Some preliminary data suggest marked benefit of clopidogrel in patients with elevated C-reactive protein, he added, and other studies show the combination of aspirin and clopidogrel decrease inflammatory markers such as CRP and CD-40 ligand.

Ongoing trials will provide answers to some of the questions not addressed by CREDO. The Intracoronary Stenting and Antithrombotic Regimen-Rapid Early Action for Coronary Treatment (ISAR-REACT) trial is studying patients pretreated with 600 mg of clopidogrel, then randomized to receive either abciximab or placebo to see whether there is any concomitant benefit of adding a IIb/IIIa inhibitor to patients who have already received adequate pretreatment with clopidogrel.

The Clopidogrel for High Atherothrombotic Risk and Ischemic Stabilization, Management, and Avoidance (CHARISMA) trial is assessing the benefit of continuing clopidogrel and aspirin treatment out to an anticipated follow-up of 42 months in 15200 high-risk but stable patients.

The risk of thrombotic events is long-term, even life-long, he said, and will be most affected not by interventions but by the individual atherosclerotic burden and the stability of that condition, he said. "So we would suspect and anticipate that longer-term clopidogrel and aspirin would be having a greater benefit."

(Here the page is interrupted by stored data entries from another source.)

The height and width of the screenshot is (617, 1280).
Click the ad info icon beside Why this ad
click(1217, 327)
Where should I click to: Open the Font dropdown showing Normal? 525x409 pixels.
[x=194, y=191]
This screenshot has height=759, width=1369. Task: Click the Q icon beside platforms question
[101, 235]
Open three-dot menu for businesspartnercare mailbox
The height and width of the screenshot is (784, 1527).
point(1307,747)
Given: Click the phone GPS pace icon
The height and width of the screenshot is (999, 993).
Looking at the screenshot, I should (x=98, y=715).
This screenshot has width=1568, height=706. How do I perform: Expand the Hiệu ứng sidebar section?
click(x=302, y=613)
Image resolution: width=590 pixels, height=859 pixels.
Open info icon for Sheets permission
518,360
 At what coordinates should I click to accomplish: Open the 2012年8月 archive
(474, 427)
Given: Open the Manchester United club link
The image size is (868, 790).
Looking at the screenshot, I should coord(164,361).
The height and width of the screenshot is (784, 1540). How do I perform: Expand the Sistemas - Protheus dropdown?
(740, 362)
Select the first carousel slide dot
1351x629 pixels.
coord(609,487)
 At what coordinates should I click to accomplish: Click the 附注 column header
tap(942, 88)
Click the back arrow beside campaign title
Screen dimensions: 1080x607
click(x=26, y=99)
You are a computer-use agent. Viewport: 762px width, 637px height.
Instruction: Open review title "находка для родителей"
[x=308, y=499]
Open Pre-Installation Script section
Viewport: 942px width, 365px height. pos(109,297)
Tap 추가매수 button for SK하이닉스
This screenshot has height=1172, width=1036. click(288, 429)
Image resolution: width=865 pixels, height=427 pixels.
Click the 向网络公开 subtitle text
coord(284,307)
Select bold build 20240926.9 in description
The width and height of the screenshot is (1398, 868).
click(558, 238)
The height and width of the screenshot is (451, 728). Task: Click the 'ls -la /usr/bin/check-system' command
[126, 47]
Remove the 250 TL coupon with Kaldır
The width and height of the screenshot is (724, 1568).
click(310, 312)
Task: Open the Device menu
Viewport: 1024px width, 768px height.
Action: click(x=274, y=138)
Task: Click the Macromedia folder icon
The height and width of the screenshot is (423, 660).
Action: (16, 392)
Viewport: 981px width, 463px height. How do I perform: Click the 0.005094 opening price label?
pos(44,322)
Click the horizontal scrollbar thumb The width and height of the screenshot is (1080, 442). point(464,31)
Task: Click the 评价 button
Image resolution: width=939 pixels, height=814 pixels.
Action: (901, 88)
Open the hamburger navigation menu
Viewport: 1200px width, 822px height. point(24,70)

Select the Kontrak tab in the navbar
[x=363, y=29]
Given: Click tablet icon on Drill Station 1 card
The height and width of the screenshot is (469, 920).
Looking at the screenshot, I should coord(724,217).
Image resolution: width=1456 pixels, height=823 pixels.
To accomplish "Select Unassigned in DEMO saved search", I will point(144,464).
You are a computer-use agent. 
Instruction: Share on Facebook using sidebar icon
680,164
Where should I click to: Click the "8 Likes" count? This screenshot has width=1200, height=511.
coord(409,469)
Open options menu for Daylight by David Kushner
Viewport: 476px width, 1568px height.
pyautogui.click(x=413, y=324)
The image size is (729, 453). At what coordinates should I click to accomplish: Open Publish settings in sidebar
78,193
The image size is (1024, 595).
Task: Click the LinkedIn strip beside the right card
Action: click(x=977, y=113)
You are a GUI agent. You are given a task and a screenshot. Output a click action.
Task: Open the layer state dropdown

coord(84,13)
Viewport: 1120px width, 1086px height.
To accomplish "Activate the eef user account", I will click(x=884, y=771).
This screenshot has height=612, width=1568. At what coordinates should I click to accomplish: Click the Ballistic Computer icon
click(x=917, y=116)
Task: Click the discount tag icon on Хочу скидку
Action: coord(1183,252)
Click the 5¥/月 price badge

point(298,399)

Changing the standard of care

Dr Valentin Fuster

Dr Valentin Fuster (Mount Sinai Medical School, New York) was the invited discussant for the CREDO trial. "The benefits observed by combining clopidogrel and aspirin I'm sure will impact on the way we manage coronary artery disease in all the different phases," Fuster told the meeting here. Long-term use of clopidogrel plus aspirin will "probably become the standard of care, for at least the first year following PCI," he added, as well as in patients not undergoing intervention, as was shown by the CURE results.

No information is currently available on the use of the combination for more than 1 year, Fuster noted. "Perhaps this might be tested or considered, particularly in patients with coronary artery disease at high risk for vascular events and low risk of bleeding."

However, he added, "I would emphasize, short-term and also long-term, the issue of bleeding; to be very, very cautious in patients who are predisposed to such problems, and certainly in particular, in those patients that we feel at the time of the intervention may undergo coronary artery bypass grafting."

In addition, because of the cost of clopidogrel, and based on the recent long-term data provided by ASPECT 2 and WARIS II, a long-term comparison study between clopidogrel and aspirin with other oral anticoagulants should probably be "urgently considered," he noted.

Pre-PCI, he said, use of a 600-mg loading dose will probably also become a standard of care for these patients, and it is possible that even higher loading doses should be tested. However, based on data from PCI-CURE and now from CREDO, "pre-PCI administration of clopidogrel should be recognized as probably conveying a high risk of bleeding in patients requiring coronary artery bypass grafting within 5 days of clopidogrel administration," Fuster said.